Prompt: Reproduce the listing word for word, from its first line through the line that contains "Google Podcasts Logo is". Include both of those lines.

Items:
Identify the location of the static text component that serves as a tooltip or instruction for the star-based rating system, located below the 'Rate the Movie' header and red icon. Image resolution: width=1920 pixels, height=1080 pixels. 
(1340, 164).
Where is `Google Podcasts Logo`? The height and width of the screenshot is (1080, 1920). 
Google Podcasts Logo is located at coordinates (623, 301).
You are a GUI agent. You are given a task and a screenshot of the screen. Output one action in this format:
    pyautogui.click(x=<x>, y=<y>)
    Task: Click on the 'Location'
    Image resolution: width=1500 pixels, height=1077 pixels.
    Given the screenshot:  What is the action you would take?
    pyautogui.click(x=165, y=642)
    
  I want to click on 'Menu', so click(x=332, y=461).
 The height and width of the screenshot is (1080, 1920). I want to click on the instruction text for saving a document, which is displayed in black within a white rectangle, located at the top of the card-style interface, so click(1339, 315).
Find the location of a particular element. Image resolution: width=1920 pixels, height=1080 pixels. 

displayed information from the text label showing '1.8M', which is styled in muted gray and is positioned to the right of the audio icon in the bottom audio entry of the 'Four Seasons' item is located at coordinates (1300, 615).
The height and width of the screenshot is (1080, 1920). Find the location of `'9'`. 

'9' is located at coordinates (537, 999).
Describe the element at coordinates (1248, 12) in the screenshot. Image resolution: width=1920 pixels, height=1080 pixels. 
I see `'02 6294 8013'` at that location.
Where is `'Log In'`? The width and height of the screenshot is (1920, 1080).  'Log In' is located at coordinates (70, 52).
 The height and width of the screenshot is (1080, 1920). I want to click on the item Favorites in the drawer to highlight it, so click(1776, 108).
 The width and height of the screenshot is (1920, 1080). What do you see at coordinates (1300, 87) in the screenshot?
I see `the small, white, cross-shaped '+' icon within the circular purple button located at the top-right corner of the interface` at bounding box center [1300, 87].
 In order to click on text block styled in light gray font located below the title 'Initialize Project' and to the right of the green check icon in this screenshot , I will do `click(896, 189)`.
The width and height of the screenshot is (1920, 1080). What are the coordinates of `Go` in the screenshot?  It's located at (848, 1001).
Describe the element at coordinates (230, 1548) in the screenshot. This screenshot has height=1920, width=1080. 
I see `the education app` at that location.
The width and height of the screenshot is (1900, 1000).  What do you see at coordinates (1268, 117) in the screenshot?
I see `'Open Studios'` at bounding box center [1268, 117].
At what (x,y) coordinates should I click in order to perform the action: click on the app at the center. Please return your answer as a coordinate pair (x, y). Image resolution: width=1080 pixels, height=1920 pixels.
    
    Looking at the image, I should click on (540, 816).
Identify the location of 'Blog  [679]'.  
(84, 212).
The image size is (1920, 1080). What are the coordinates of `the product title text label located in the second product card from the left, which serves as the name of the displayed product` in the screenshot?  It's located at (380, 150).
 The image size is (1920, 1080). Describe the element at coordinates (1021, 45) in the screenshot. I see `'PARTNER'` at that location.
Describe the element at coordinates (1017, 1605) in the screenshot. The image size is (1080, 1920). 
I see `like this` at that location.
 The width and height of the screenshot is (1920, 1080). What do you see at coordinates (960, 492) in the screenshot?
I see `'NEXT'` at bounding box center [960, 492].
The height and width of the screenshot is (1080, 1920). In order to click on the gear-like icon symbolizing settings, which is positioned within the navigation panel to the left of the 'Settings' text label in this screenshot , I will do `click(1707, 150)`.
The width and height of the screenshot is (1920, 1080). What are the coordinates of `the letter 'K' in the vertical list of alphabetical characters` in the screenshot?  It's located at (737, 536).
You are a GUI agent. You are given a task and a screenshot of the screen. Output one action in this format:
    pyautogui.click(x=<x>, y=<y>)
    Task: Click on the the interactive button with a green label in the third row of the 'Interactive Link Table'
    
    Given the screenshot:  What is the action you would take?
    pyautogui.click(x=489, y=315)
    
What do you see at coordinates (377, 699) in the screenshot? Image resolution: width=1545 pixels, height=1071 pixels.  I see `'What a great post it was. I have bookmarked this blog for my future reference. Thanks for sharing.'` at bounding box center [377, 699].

Answer for the task:
Identify the location of the static text component that serves as a tooltip or instruction for the star-based rating system, located below the 'Rate the Movie' header and red icon. Image resolution: width=1920 pixels, height=1080 pixels. 
(1340, 164).
Where is `Google Podcasts Logo`? The height and width of the screenshot is (1080, 1920). 
Google Podcasts Logo is located at coordinates (623, 301).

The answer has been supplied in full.